Quantum Boltzmann machines (QBMs) are generative models with potential advantages in quantum machine learning, yet their training is fundamentally limited by the barren plateau problem, where gradients vanish exponentially with system size. We introduce a quantum version of the em algorithm, an information-geometric generalization of the classical Expectation-Maximization method, which circumvents gradient-based optimization on non-convex functions. Implemented on a semi-quantum restricted Boltzmann machine (sqRBM)—a hybrid architecture with quantum effects confined to the hidden layer—our method achieves stable learning and outperforms gradient descent on multiple benchmark datasets. These results establish a structured and scalable alternative to gradient-based training in QML, offering a pathway to mitigate barren plateaus and enhance quantum generative modeling.

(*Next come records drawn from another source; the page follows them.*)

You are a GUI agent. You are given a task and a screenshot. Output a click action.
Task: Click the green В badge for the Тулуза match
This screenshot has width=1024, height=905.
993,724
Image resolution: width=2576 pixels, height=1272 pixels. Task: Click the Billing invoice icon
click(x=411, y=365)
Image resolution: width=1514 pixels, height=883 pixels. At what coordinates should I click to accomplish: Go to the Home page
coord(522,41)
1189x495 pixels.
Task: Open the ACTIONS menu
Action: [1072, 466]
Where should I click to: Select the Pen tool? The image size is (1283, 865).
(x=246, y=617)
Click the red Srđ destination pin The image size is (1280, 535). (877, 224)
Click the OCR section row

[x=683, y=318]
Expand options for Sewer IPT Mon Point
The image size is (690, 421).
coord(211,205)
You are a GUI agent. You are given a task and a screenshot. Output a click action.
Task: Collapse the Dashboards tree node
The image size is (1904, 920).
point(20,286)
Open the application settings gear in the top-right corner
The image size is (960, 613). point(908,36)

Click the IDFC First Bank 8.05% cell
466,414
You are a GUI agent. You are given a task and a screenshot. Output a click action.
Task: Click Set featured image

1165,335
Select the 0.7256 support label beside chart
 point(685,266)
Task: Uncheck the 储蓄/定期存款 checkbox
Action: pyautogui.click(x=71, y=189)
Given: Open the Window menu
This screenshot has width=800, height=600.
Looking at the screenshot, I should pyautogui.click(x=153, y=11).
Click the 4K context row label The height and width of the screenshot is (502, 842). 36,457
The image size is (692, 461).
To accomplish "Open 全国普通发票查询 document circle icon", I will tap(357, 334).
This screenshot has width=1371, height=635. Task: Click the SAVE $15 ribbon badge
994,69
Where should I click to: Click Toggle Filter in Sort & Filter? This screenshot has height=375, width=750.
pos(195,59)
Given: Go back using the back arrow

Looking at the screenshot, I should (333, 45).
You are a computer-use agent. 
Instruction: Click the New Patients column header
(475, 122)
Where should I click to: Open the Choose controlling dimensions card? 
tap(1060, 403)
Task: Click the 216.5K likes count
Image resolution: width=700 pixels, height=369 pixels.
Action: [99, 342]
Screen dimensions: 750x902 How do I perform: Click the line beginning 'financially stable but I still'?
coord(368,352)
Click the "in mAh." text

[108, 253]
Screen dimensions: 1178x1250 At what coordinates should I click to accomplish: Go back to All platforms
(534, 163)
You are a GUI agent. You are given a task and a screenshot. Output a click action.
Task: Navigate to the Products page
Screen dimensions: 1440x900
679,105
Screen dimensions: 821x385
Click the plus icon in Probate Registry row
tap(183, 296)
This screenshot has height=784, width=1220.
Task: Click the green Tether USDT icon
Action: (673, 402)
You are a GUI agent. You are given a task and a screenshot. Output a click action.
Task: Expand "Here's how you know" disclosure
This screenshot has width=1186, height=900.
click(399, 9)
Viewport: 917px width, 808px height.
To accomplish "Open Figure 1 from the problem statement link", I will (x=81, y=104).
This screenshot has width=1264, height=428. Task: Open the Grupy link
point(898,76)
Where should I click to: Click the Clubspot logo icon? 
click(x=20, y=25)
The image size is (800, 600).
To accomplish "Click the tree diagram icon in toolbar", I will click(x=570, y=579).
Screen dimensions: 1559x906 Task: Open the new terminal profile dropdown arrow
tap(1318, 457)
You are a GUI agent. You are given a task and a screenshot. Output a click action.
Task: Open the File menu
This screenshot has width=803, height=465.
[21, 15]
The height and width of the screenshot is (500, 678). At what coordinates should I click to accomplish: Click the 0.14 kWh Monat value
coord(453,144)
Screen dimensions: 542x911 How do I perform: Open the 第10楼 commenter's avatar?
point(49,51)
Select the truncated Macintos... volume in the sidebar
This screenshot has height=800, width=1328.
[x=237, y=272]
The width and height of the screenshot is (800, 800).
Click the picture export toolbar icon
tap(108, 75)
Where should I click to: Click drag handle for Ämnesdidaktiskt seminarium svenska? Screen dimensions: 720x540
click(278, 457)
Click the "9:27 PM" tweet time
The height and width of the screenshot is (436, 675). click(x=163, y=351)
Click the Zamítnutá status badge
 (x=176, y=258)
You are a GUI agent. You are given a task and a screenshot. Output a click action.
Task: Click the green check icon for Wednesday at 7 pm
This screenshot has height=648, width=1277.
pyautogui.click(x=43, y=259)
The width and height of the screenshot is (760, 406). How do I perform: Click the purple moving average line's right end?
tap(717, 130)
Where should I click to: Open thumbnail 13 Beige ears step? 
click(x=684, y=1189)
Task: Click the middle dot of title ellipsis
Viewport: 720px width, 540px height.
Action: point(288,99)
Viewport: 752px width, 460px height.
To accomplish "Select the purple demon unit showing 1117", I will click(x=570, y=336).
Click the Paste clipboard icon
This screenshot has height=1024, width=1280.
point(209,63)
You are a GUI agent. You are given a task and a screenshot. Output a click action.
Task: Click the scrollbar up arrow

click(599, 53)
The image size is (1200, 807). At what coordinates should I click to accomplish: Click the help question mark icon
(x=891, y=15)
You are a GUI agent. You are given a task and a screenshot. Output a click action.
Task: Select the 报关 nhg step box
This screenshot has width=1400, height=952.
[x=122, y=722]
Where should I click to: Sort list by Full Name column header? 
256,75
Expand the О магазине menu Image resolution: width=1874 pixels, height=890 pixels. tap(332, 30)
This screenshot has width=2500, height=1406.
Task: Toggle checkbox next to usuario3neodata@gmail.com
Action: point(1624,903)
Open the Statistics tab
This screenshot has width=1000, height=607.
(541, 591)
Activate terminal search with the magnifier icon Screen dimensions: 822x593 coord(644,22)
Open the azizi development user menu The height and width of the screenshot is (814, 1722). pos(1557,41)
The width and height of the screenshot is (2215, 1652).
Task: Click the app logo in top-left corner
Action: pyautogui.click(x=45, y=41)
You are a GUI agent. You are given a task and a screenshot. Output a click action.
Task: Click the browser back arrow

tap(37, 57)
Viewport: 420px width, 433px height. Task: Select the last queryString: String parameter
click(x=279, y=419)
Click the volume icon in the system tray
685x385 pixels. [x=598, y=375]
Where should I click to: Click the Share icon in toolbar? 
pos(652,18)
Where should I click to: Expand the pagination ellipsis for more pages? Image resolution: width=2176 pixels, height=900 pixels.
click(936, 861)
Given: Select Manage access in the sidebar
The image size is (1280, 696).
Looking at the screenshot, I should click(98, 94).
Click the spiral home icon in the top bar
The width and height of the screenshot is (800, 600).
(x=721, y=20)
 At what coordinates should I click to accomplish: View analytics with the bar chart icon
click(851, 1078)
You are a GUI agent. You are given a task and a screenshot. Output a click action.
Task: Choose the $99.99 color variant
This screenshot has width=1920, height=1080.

This work is a joint work with Takeshi Kimura and Kohtaro Kato. The detail is available from //arxiv.org/abs/2507.21569
报告人简介:Masahito Hayashi is a Presidential Chair Professor in the School of Data Science, The Chinese University of Hong Kong, Shenzhen (CUHK-Shenzhen), and a full Professor at the Graduate School of Mathematics, Nagoya University. He received his Ph.D. degrees in mathematics from Kyoto University in 1999. His research interests include classical and quantum information theory and classical and quantum statistical inference. He has published the book <Quantum Information Theory: Mathematical Foundation> from Graduate Texts in Physics (Springer) in 2016 and two other books <Group Representation for Quantum Theory> and <A Group Theoretic Approach to Quantum Information> (Springer). He is on the editorial board of New Journal of Physics and International Journal of Quantum Information. He received "the Information Theory Society Paper Award" for Information-Spectrum Approach to Second Order Coding Rate in Channel Coding in 2011. In 2016, he received the Japan Academy Medal from Japan Academy and the JSPS Prize from Japan Society for the Promotion of Science. In 2022, he was elected as an IMS Fellow and an IEEE Fellow.